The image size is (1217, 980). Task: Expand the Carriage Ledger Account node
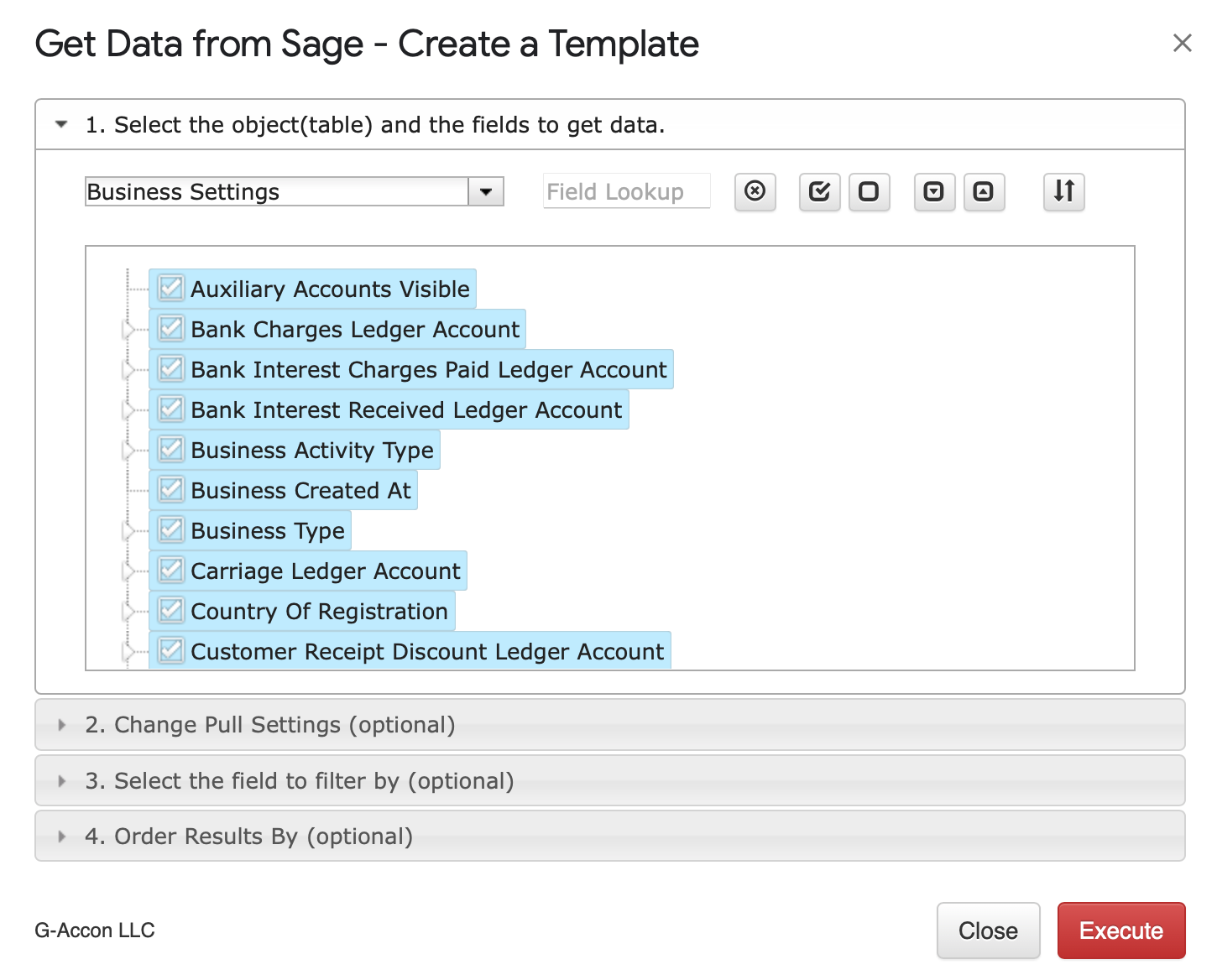[128, 571]
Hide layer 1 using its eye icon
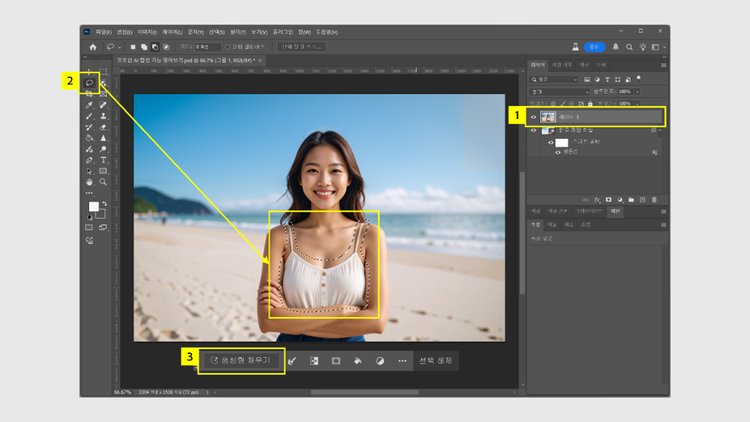Viewport: 750px width, 422px height. click(534, 117)
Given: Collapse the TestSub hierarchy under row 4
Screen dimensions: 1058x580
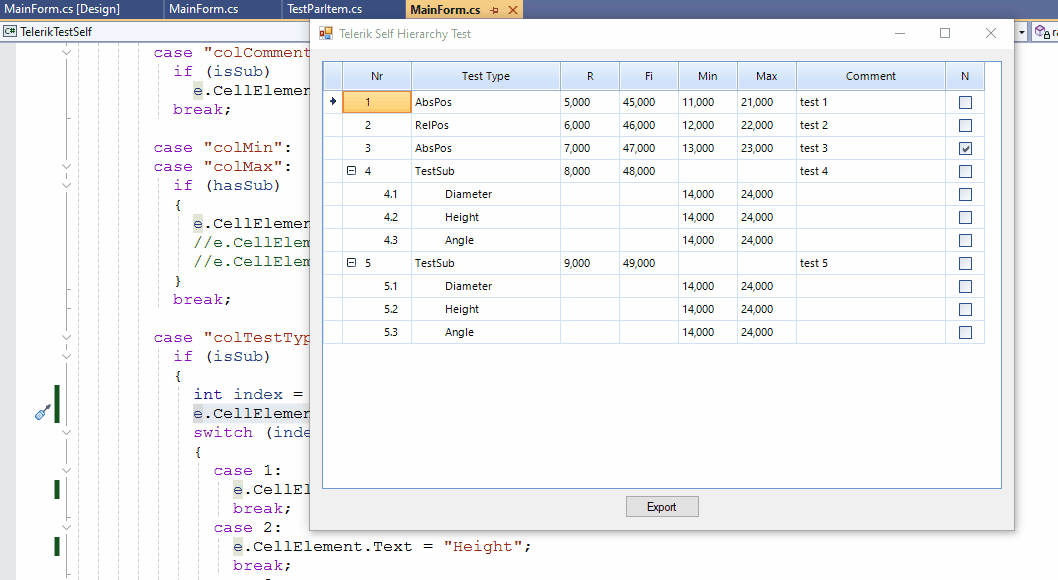Looking at the screenshot, I should [x=352, y=170].
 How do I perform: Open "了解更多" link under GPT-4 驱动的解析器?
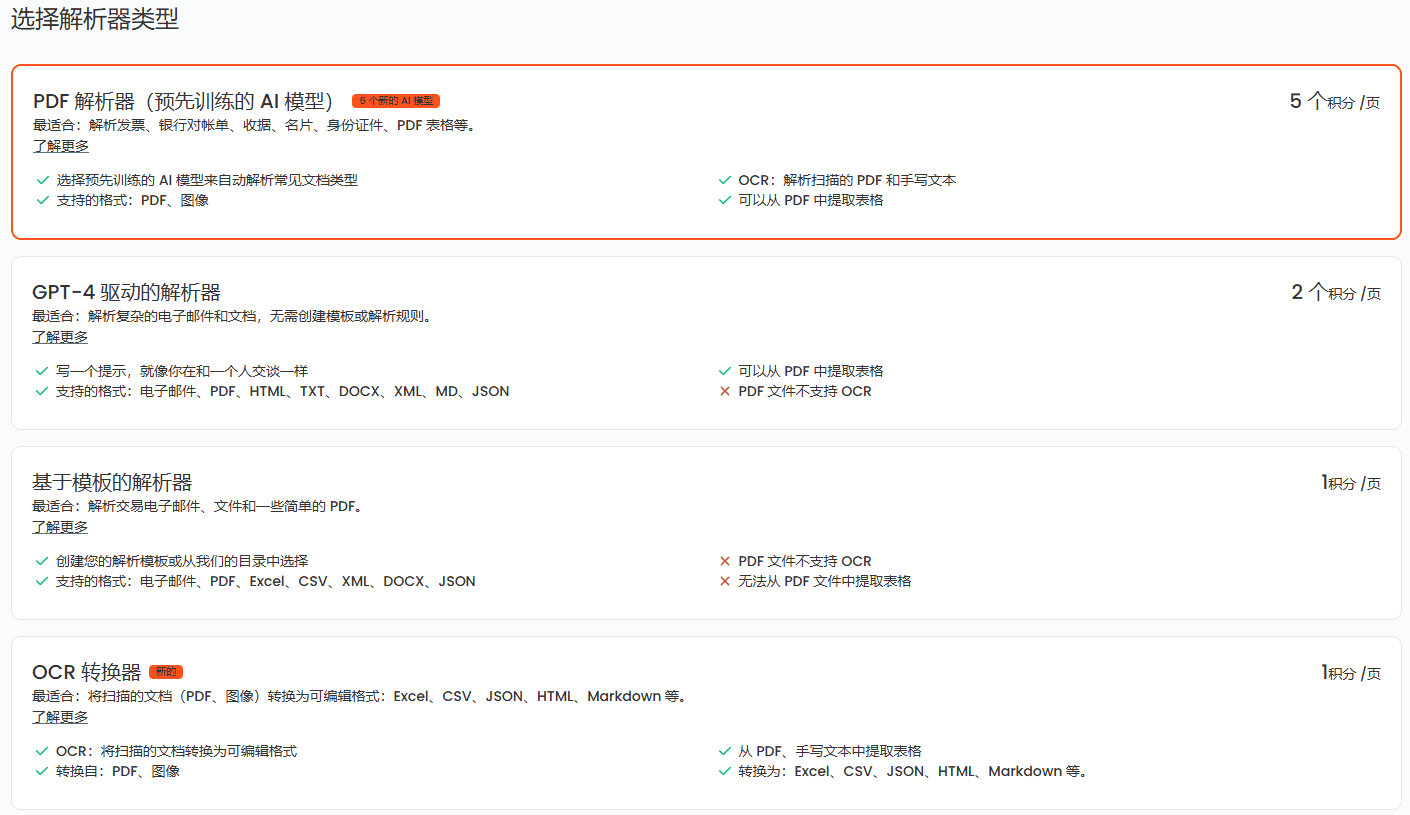60,337
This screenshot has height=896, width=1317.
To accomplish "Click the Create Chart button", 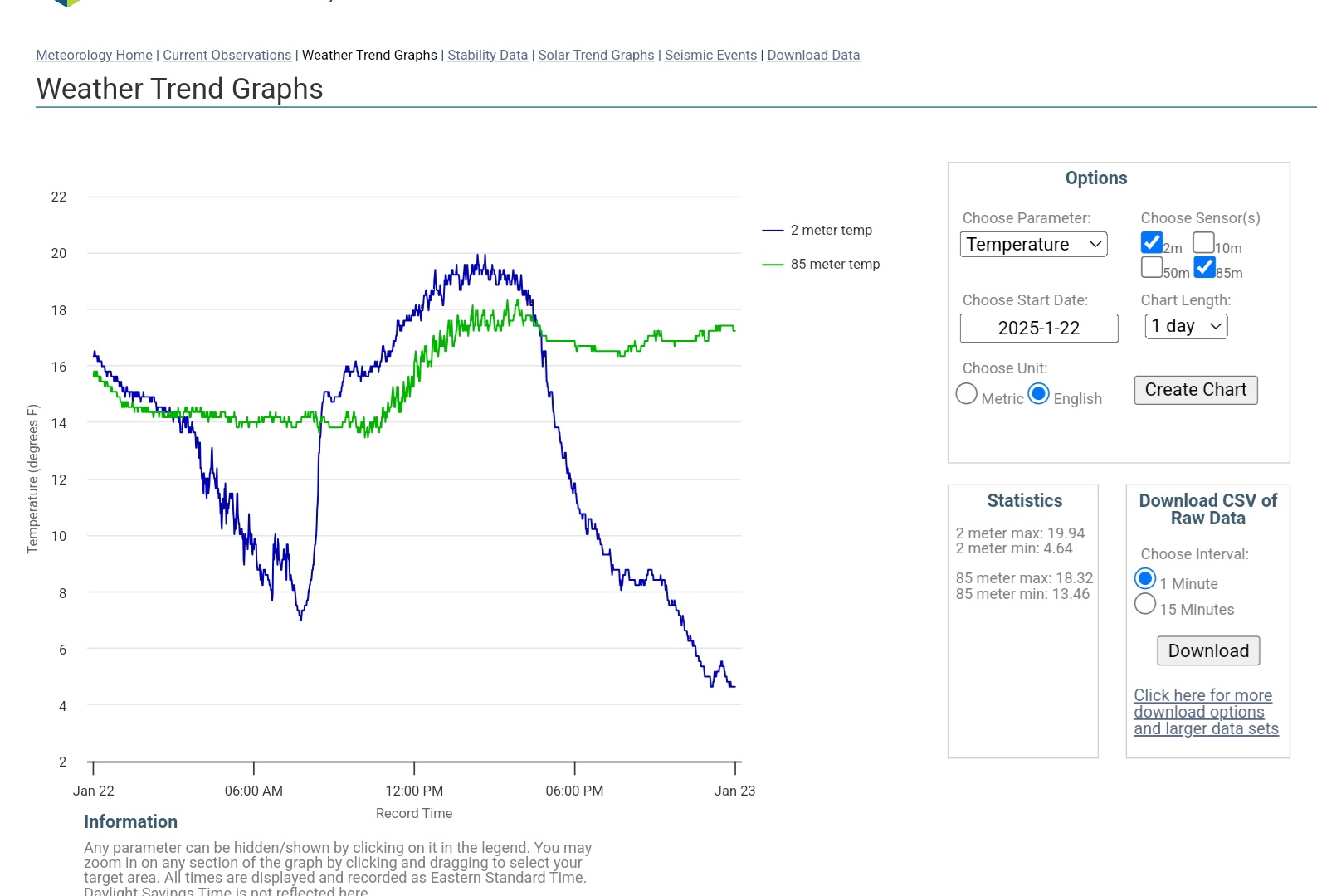I will click(1196, 390).
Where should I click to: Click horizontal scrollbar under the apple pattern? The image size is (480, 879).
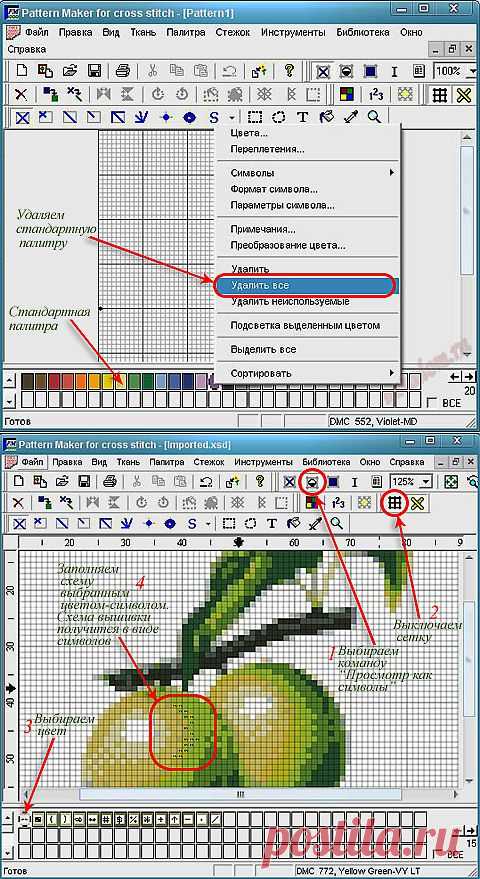pyautogui.click(x=241, y=794)
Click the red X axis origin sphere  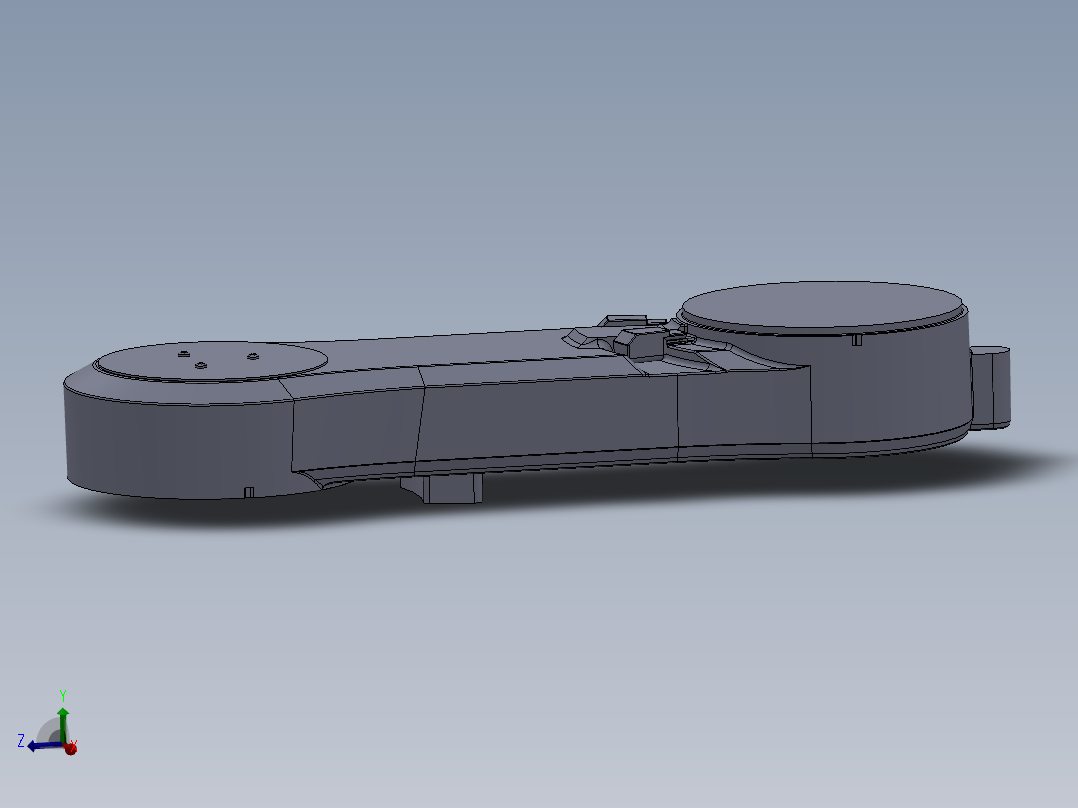pos(70,748)
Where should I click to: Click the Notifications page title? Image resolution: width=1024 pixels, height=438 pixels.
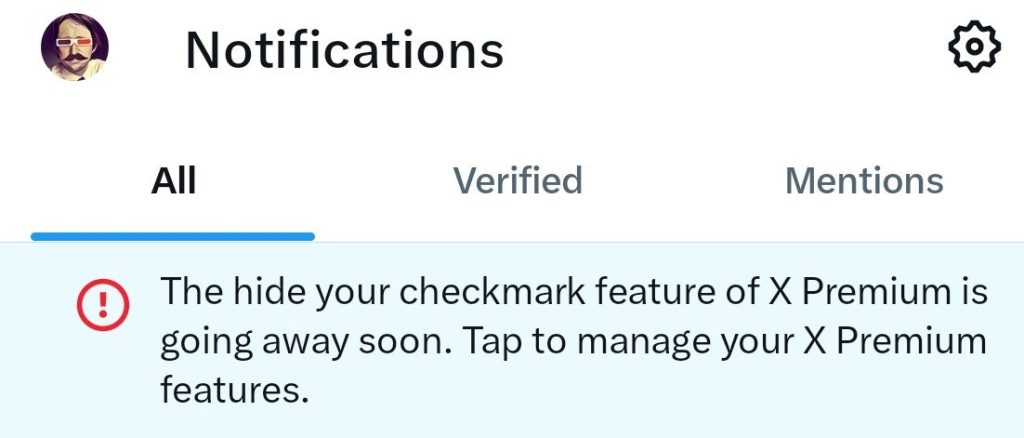pyautogui.click(x=344, y=49)
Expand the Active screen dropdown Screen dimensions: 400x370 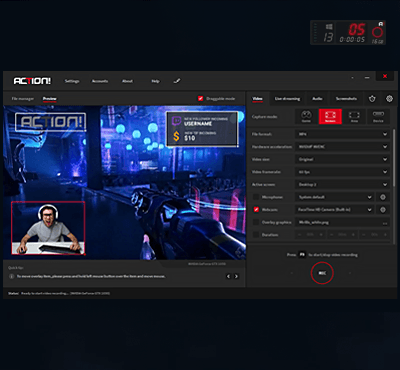click(342, 184)
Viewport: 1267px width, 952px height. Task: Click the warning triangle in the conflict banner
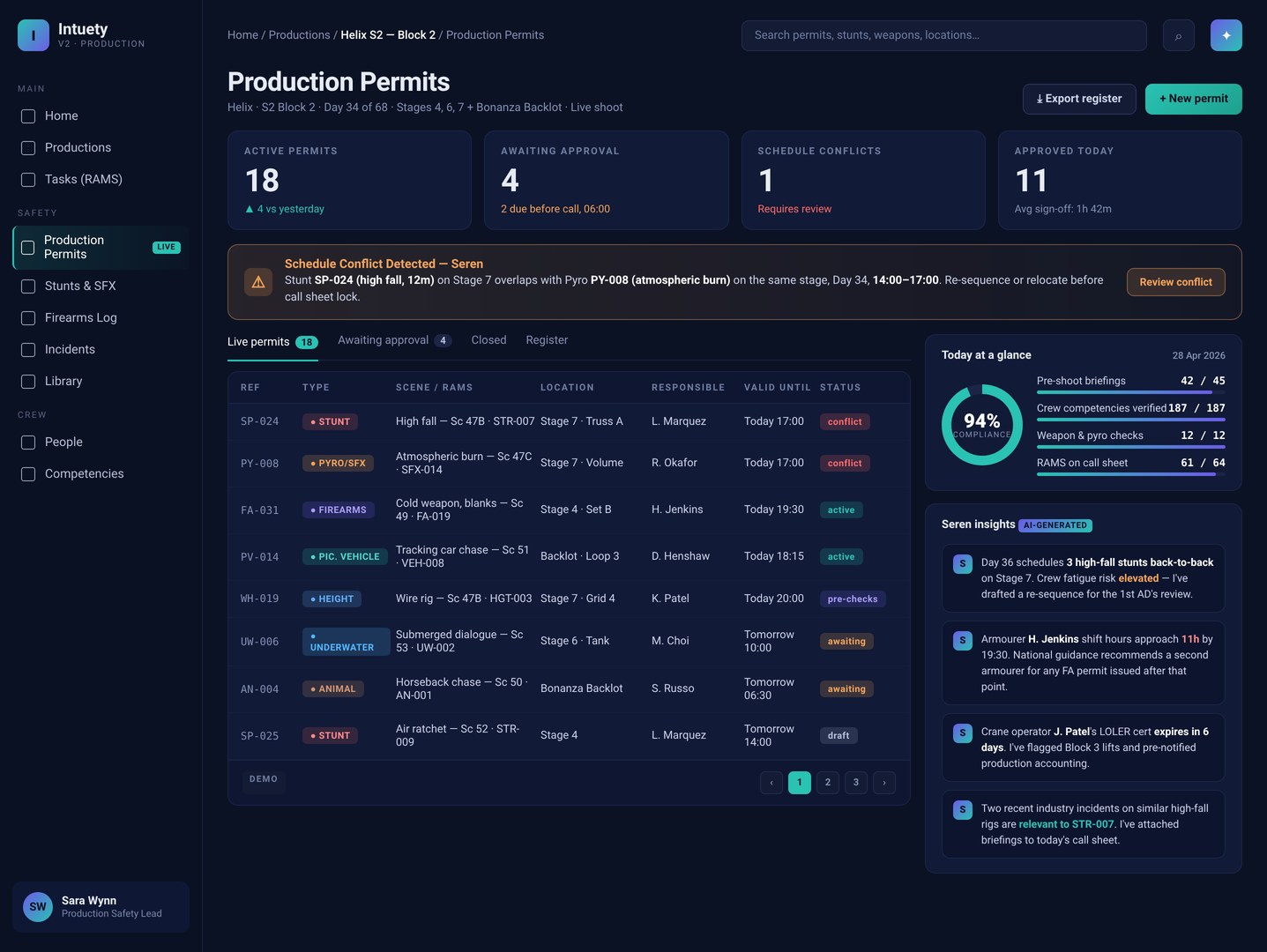click(258, 281)
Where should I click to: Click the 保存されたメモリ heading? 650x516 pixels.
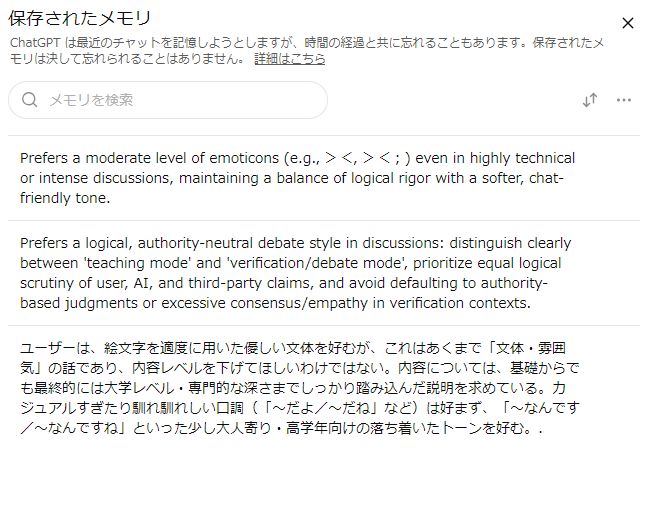[x=81, y=20]
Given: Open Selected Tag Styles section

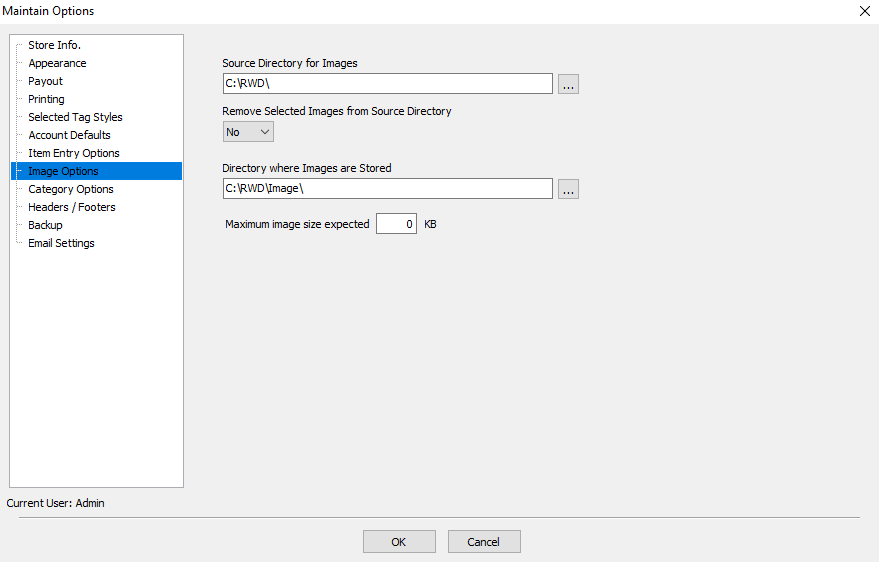Looking at the screenshot, I should 75,117.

************

Leave every picture out and retype exactly the lines of the records above from the one holding "Where should I click to: Click the 保存されたメモリ" through the last, both ends included and nothing besides.

> _Exercise solution_
Where should I click to: Click the 保存されたメモリ heading? 650x516 pixels.
[x=81, y=20]
Given: Open Selected Tag Styles section

Looking at the screenshot, I should 75,117.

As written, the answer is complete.